Clearly, it’s useful to have an SCM environment that can handle unexpected departures from business as usual. Sometimes, that might mean switching suppliers quickly and on very short notice; redeploying transportation and logistics resources to route around bad weather; or hunting down the source of a quality-control lapse. In other cases, it might mean pursuing the advanced analytics or machine-learning capabilities that could have given you a few more hours to recognize and respond to an imminent disruption—an eternity when you measure downtime costs by the minute.

 

How Legacy SCM Limits Supply Chain Resilience

We encourage organizations to think about these types of scenarios in terms of supply chain resilience: the qualities and capabilities that enable a supply chain to persevere through disruptions, disasters and off-script events. (We discuss the concept in greater detail here.) Not surprisingly, a firm’s SCM technology choices have a decisive impact on its supply chain resilience and end-to-end capabilities—and this can quickly become a major concern for organizations that currently use a legacy application and traditional architectures, such as SAP ERP, to manage their supply chains.

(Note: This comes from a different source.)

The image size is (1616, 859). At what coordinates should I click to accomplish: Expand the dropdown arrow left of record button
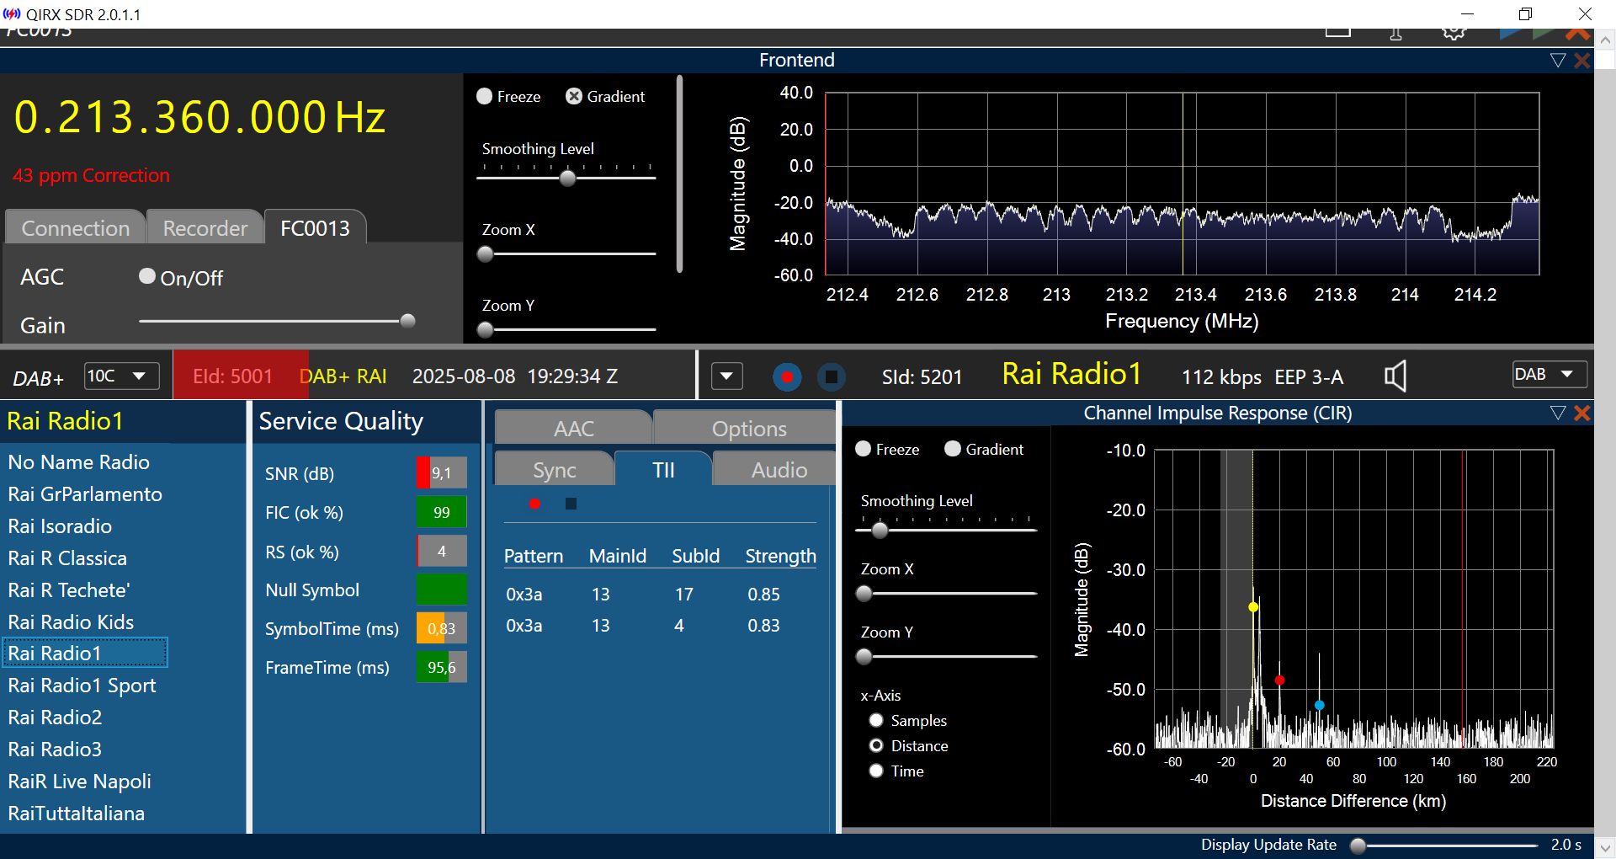726,376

The sticking point is the architecture that defines previous generations of on-premises SCM environments: powerful and capable of supporting immense complexity, but with limited responsiveness and flexibility when dropped into a highly dynamic competitive environment. Bringing about transformational change in the business operating model is hard in these scenarios. This was an acceptable tradeoff at a time when software upgrade cycles routinely consumed months or even years. That’s hardly ideal for building resilient SCM applications in a dynamic marketplace—but it didn’t matter when everybody had the same problem.

Today, however, legacy SCM environments are much more likely to turn a lack of resilience into a major crisis. First, an inability to respond in a timely manner takes a much higher toll than it did in the past as technology innovation moves more quickly, and disruption from competitors and market dynamics hit harder and faster.

Second, and more to the point, when your competitors have either shed their legacy SCM burden or never had one to begin with, the resulting supply chain “resilience gap” can pose a risk to your business.

This is an area where it’s more useful to see examples of these issues within your own supply chain operations, rather than considering them as abstract concepts. Let’s look at three areas where a legacy SAP ERP environment poses clear challenges to supply chain resilience. We’ll explain where to look for signs that a legacy SCM application is limiting your supply chain resilience—and what these can mean to your supply chain and general business performance.

  1. Is your SCM environment a barrier to innovation?
    What to look for:
    Legacy SAP ERP environments typically require a long and arduous process to implement new capabilities. Even simple upgrades may take months to test and deploy; major upgrades can take years to deploy across heavily customized SCM environments that have multiple deployments across the business. By the time “cutting-edge” technology actually appears in your SCM production environment, it may be two or three generations out of date, and catching up can be expensive.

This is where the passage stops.